Class of 4 Japanese 4-car electric multiple units

The Chichibu Railway 2000 series (秩父鉄道2000系) was an electric multiple unit (EMU) train type for local services operated by the private railway operator Chichibu Railway in Japan.

==History==
Four 4-car trains were converted in 1991 from former Tokyu 7000 series commuter EMUs.

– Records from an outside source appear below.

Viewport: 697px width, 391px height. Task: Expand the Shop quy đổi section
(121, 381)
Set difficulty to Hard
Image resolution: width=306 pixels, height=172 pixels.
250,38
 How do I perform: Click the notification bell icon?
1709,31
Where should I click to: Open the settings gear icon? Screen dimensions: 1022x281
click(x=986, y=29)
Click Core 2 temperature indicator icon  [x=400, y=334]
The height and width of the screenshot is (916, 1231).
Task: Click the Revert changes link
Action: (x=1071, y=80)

The trains were not air-conditioned.

==Formation==
Trainsets were formed as follows.

| DeHa | DeHa | DeHa | DeHa |
|---|---|---|---|
| 2001 (ex DeHa 7017) | 2101 (ex DeHa 7160) | 2201 (ex DeHa 7159) | 2301 (ex DeHa 7036) |
| 2002 (ex DeHa 7035) | 2102 (ex DeHa 7162) | 2202 (ex DeHa 7161) | 2302 (ex DeHa 7016) |
| 2003 (ex DeHa 7021) | 2103 (ex DeHa 7170) | 2203 (ex DeHa 7121) | 2303 (ex DeHa 7022) |
| 2004 (ex DeHa 7061) | 2104 (ex DeHa 7146) | 2204 (ex DeHa 7145) | 2304 (ex DeHa 7028) |

The 2100 and 2300 cars each had one lozenge-type pantograph.